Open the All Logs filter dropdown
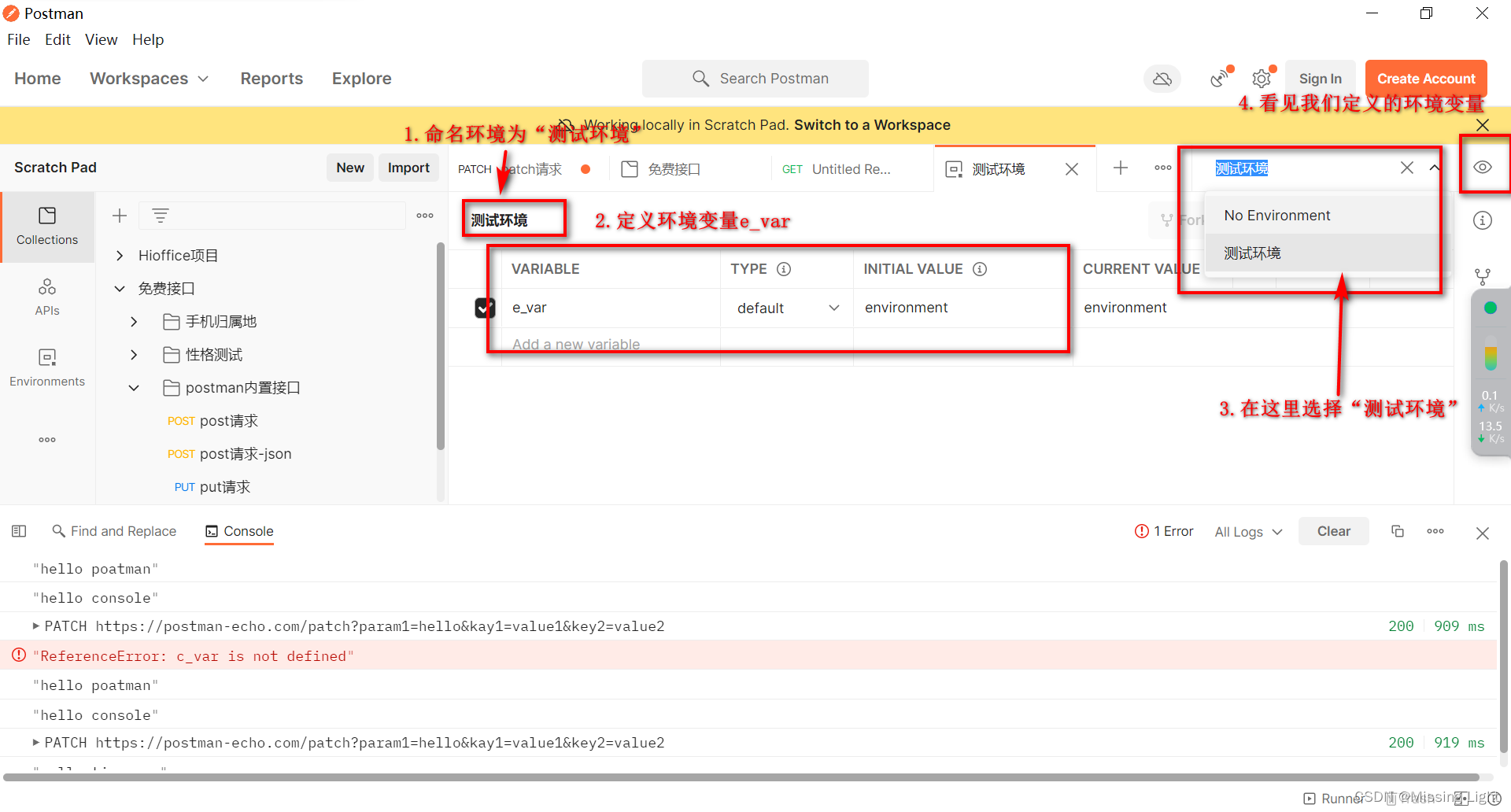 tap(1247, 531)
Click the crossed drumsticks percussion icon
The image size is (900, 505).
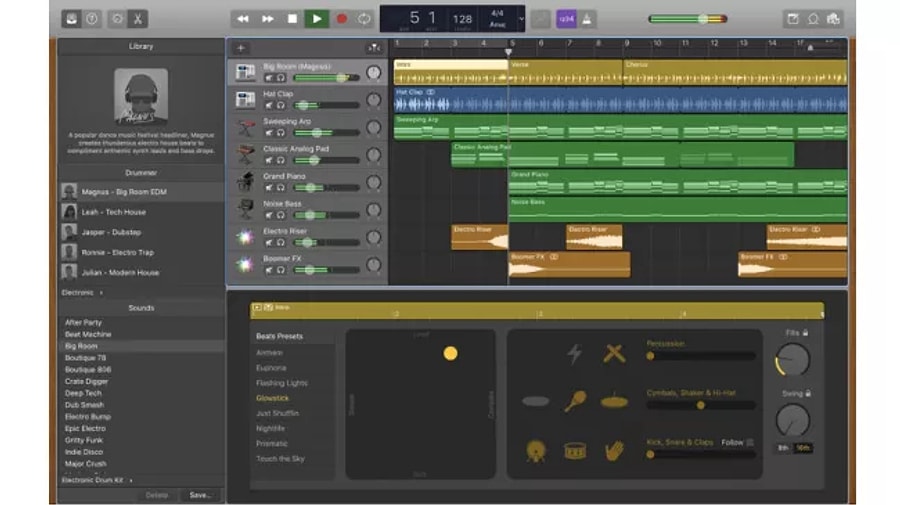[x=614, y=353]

—————

→ **Work to complete**: Could you reproduce every one of the lines above word for word, leaving out the pictures?

→ **Exercise output**:
Open the All Logs filter dropdown
 tap(1247, 531)
Click the crossed drumsticks percussion icon
The image size is (900, 505).
[x=614, y=353]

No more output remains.